Instead, the economic ministers involved in negotiating the Regional Comprehensive Economic Partnership (RCEP) agreement — covering more than 3.5 billion people, or half the world’s population, and 30% of global gross domestic product and trade — said they will strive to make major progress by November when the leaders of the 16 nations meet in Manila.
Those 16 nations are China, Japan, India, South Korea, Australia and New Zealand, as well as all 10 members of the Association of Southeast Asian Nations.
The RCEP is viewed as a major alternative to the TPP, the 12-nation trade pact agreed last year and then dealt a massive blow by the withdrawal in January of the United States as one of the first acts by US President Donald Trump.
The RCEP is “the only game in town given the current negotiations of the TPP,” said Philippine trade undersecretary Ceferino Rodolfo.
Economic ministers from the 16 nations were meeting in Manila as part of the 49th Asean Economic Ministers Meeting and Related Meetings.
The gathering was also the fifth ministerial meeting for the RCEP, for which negotiations began in 2013.
The RCEP participating countries abandoned the target of concluding the negotiations within this year due to differences in tariff reduction or elimination targets, as well as services to be opened up, according to Rodolfo.
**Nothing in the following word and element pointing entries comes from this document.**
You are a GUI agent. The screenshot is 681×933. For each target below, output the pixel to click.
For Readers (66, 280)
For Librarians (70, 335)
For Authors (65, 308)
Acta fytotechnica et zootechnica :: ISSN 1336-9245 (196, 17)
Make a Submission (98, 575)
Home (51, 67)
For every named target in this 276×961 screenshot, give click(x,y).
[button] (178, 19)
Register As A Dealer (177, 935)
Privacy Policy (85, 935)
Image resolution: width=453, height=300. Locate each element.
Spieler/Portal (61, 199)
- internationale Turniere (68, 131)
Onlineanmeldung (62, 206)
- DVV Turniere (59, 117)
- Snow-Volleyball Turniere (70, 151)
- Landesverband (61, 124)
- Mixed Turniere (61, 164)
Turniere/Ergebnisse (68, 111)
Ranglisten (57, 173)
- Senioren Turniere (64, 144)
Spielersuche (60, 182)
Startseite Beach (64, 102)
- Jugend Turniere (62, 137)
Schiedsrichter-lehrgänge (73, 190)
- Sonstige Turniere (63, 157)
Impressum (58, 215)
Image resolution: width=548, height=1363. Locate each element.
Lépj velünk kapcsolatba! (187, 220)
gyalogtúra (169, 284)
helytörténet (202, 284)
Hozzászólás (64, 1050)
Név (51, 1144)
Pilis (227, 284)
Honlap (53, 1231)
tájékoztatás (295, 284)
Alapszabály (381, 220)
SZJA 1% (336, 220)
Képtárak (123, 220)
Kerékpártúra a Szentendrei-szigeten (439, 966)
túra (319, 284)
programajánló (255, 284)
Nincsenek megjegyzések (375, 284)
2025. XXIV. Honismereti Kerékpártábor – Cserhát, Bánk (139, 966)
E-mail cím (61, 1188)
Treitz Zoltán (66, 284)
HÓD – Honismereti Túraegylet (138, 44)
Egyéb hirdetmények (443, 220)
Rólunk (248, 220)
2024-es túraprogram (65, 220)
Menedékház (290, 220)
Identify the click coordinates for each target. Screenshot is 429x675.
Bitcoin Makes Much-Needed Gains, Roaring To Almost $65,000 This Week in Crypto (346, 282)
Instead, they aim to achieve a “substantial conclusion” or “a significant breakthrough” when the leaders of Asean and their dialogue partners meet in November.
“With the 20th RCEP Trade Negotiating Committee negotiations next month (in South Korea), as well as the Leaders’ Meeting in November, all countries are hard at work to resolve the key outstanding issues in the negotiations,” Rodolfo told a news briefing earlier in the day.
“…at this critical juncture where there is a general slowdown in growth across the world and rising protectionist mindset, it is important for the RCEP to step up and set the example for the pursuit of freer trade,” he also said, speaking on behalf of the Philippine government, which is chairing Asean activities this year.